Monday, April 6, 2020

the Peace of Knitting


Stress knitting… it’s a thing. I have been avoiding the action for the past three weeks, but on Friday, I broke down. It was a combination of trying to focus on online meetings—in person meetings are hard enough!—wrestling with technology, constantly changing and vague answers, lack of daily human contact, a rapidly diminishing supply of reading material, and rain. Cold, downpouring rain for days. My mind was jumping from one thing to another, unable to settle, much like the weather.

I knew it would come to this. I had purchased a complex sweater pattern and yarn several years ago, but I had not yet begun the sweater. I did not need another sweater, especially not a heavy one made with grey, sheepy yarn. I have enough sweaters. I do not wear the ones I have…all sorts of reasons to not begin.  The yarn was sitting in the closet and the bottom of the yarn bag, mocking me every time I sorted through the stash, vowing to knit it all down. Six skeins of yarn…. Waiting.

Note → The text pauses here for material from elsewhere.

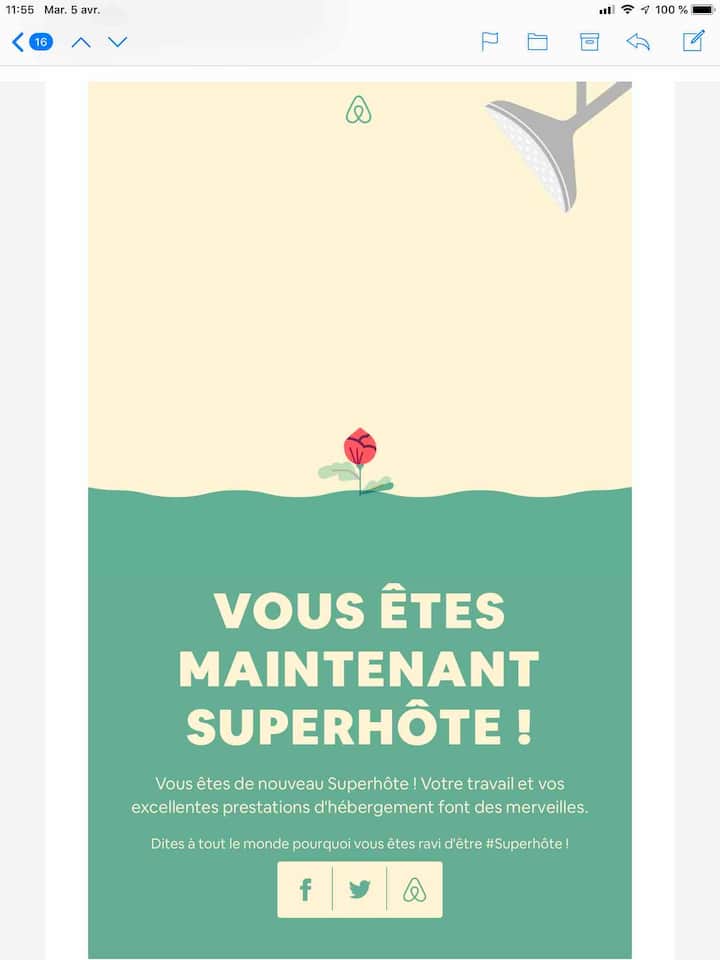This screenshot has width=720, height=960.
Task: Show the next email
Action: tap(118, 42)
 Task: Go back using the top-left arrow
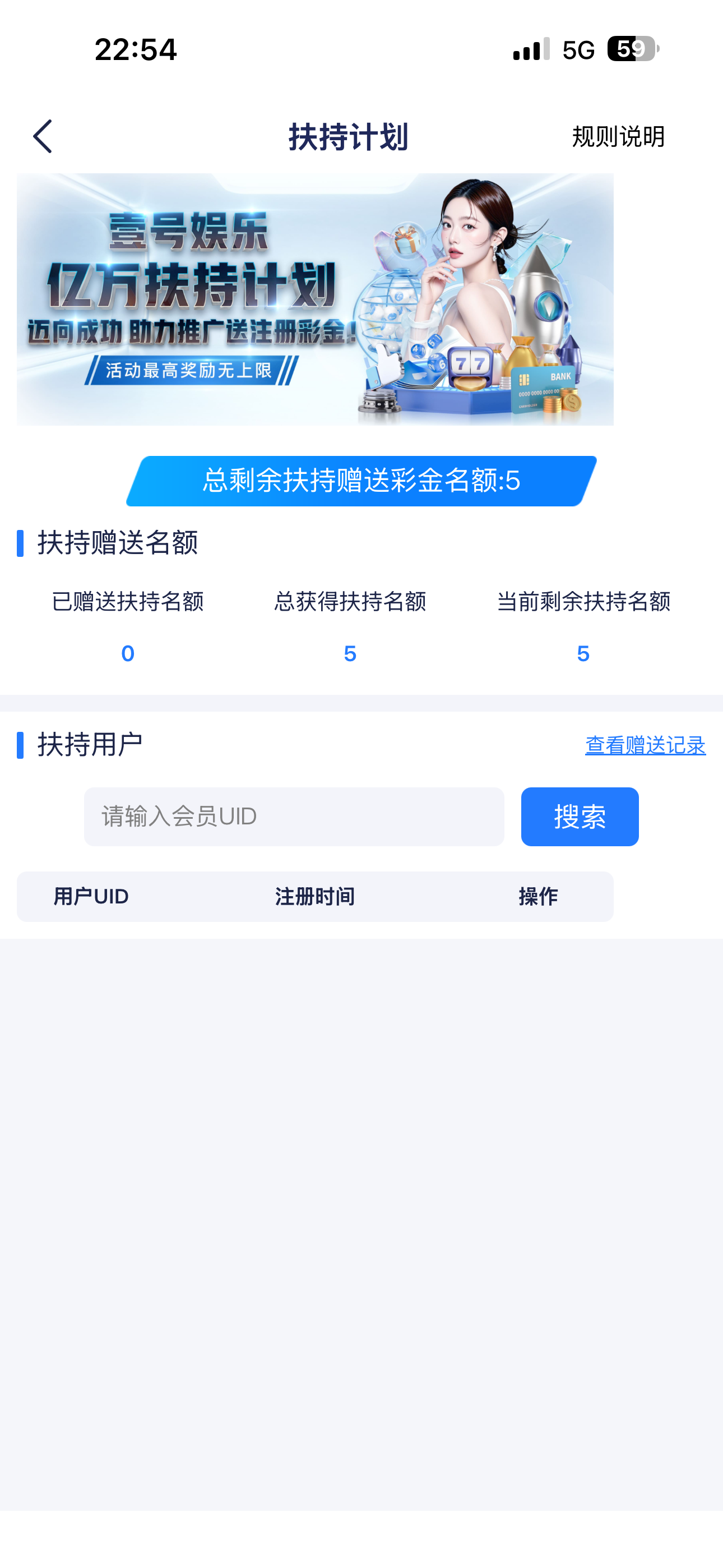tap(43, 136)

On Friday, I realized that I may not need a sweater to wear, but I did need a sweater to knit.  Socks, hats, earmuffs for bike helmets are all quick projects, to be begun and done over the weekend or on a long car drive. Sweaters, especially complex ones, are a commitment. They engage the mind in a different way; they grow slowly in the evenings, an inch at a time. I am fast enough to see growth after about 45 minutes, but a complex sweater will take weeks, not days, to finish. Knitting a sweater, you are in it for the long haul. And knitting is a calming process, engaging just enough of the mind to settle it to wander into calming paths, not jumping from action to action, thought to thought.

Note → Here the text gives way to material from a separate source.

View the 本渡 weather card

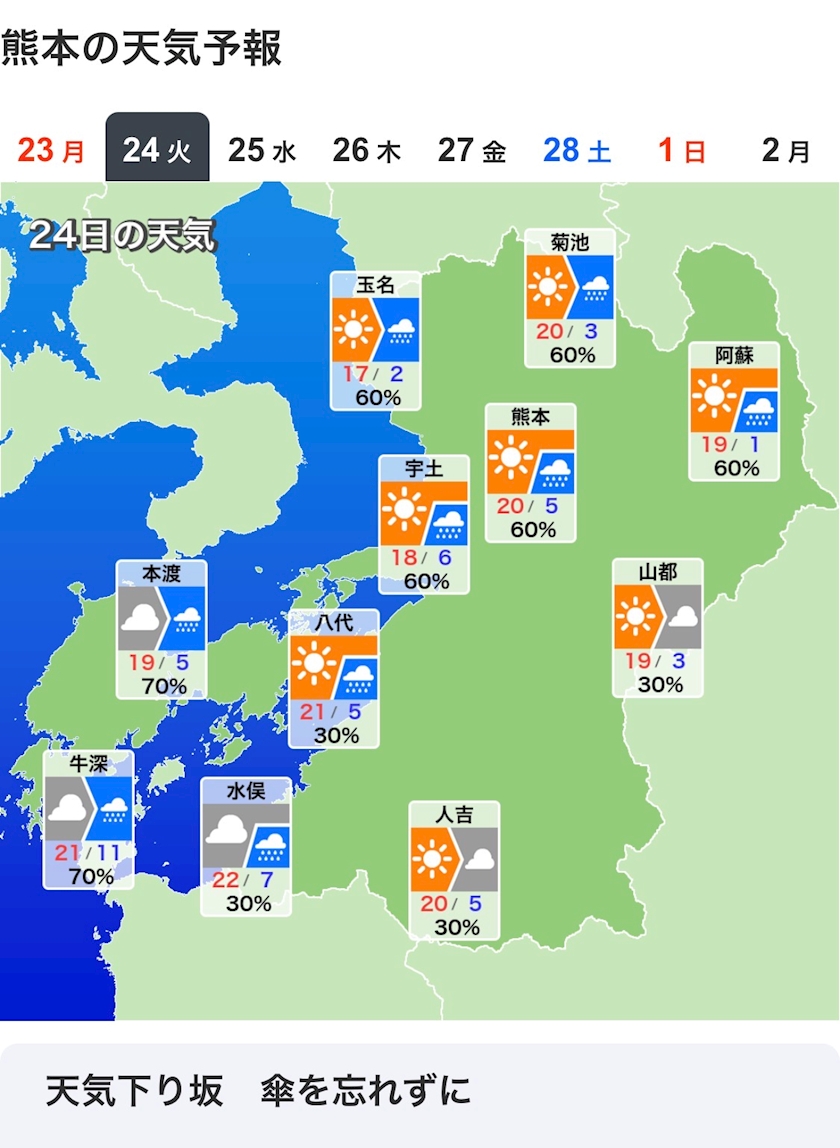point(161,630)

So I hauled out the pattern, rearranged it to be knit on circular needles all at once, not in pieces to be sewn together (why would anyone sew a sweater together?!), and cast on 173 stitches. Before long, the rhythm settled my mind. By dinnertime, I was done with the ribbing, counting stitches to set the pattern, and settled in. Peace.

If this goes on for months, Mark and the cat will be sporting Irish Knit sweaters next winter.